El ritual de pintar sobre la pared deseada empieza con una proyección desde el edificio de enfrente. El artista delinea la obra que luego colorea. Tutano Nômade (São Paulo, 38 años) da los últimos toques al dibujo de dos mujeres que supone su debut en el centro de la urbe mientras un bombero vigila la operación desde una azotea apta para unos pocos… No tiene barandilla. Lo mejor, observar desde la acera opuesta. Una de las magias que impulsan este renacimiento es que basta ver la firma del autor para encontrar en Instagram el resto de su obra. Los hay que tienen tienda, venden reproducciones u originales. Cada vez es más frecuente que un cliente los invite a dejar huella en una pared del salón de casa.
Mena011 (São Paulo, 29 años) es una excepción porque empezó pintando en viviendas y, gracias a ese dinero, emprendió proyectos en la calle. Aunque lleva poco en el oficio, está lanzado. En un descanso antes de volver a subirse a la grúa para terminar una de sus geometrías sagradas con los colores del arco iris, cuenta que tiene “la agenda repleta, sábados y domingos incluidos, hasta febrero o marzo del año que viene”.
Cuando el alcalde Doria —hoy gobernador de São Paulo— convocó a la prensa y sepultó grafitis con tinta gris en 2017, el argumento oficial fue deshacerse del pichação, una caligrafía tipificada como delito. Para muchos de los paulistanos que adoran y defienden el arte urbano, las letras negras que cubren cornisas y fachadas son puro vandalismo.

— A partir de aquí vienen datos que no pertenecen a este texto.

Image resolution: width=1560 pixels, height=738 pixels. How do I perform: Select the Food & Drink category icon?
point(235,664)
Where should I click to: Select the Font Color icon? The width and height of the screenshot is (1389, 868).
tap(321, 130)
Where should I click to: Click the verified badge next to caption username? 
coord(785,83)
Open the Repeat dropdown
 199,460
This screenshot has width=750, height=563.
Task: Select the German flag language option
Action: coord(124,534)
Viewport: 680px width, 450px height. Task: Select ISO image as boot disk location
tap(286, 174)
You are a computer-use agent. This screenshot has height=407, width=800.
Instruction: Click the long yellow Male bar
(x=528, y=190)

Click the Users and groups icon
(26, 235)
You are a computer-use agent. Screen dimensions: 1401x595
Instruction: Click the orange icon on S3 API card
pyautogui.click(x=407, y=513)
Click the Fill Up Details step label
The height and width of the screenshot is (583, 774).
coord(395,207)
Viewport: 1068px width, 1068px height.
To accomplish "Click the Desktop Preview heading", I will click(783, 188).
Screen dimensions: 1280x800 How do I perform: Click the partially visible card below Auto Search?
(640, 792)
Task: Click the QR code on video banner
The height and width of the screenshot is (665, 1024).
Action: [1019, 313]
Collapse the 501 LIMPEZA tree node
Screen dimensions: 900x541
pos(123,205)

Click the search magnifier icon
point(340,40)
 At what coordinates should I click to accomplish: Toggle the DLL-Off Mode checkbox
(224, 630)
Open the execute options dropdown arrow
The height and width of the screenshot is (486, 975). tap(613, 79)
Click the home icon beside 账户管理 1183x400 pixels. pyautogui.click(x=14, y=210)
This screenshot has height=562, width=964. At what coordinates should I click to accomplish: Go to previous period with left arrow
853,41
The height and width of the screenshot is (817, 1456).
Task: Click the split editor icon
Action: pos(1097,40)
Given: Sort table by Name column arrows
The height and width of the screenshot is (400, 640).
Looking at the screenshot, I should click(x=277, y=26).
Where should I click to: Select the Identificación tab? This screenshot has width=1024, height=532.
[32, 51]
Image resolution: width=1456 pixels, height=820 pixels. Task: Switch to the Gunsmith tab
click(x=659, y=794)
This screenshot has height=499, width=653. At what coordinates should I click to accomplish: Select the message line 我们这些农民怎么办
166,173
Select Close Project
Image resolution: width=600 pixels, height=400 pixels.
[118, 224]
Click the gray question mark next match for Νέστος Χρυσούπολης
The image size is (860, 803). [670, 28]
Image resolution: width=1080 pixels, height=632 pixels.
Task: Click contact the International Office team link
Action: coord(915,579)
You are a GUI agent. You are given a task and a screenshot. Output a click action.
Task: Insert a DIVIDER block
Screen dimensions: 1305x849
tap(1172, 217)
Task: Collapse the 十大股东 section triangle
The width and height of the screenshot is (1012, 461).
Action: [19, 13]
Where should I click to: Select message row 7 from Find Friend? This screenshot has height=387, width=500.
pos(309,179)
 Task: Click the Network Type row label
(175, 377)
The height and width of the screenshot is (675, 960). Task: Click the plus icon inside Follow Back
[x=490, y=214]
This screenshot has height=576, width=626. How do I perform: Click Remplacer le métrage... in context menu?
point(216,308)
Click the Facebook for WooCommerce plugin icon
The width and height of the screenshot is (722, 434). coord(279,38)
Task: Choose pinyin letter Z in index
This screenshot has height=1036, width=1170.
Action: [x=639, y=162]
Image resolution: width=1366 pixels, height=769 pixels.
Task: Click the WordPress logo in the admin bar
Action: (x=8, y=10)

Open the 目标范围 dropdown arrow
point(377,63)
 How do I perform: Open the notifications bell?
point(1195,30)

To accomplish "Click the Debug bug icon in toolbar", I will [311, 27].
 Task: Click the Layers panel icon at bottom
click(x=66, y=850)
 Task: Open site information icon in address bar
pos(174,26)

El pichação es capítulo aparte, otra seña de identidad de la ciudad: letras de ángulos rectos (imitando rascacielos y avenidas). El artista visual y pichador Cripta Djan, de 37 años, sostiene que São Paulo ha ensalzado el grafiti como antídoto al pichação.
Multicolor/monocolor. Legal/ilegal. Diurno/nocturno. Seguridad/riesgo. Un peligro doble: acabar en un calabozo o morir desnucado por una caída. Son pulsos entre bandas para ver quién hace algo más radical o llega al punto más inaccesible. “Es una reconquista simbólica de la ciudad por parte de los excluidos porque São Paulo tiene una historia basada en la especulación inmobiliaria, expulsa a los pobres a la periferia”, explica el artista en su estudio de Osasco, en la zona metropolitana de São Paulo.
Los equipos municipales de limpieza tienen la misión de eliminar esta caligrafía ilegal y últimamente también han borrado dos inmensos grafitis patrocinados porque algunas marcas, con la excusa del arte, burlan la prohibición de hacer publicidad en los edificios. El grafiti disfruta de su reinado en las calles de São Paulo sin perder de vista la amenaza de ser cooptado por el mercado.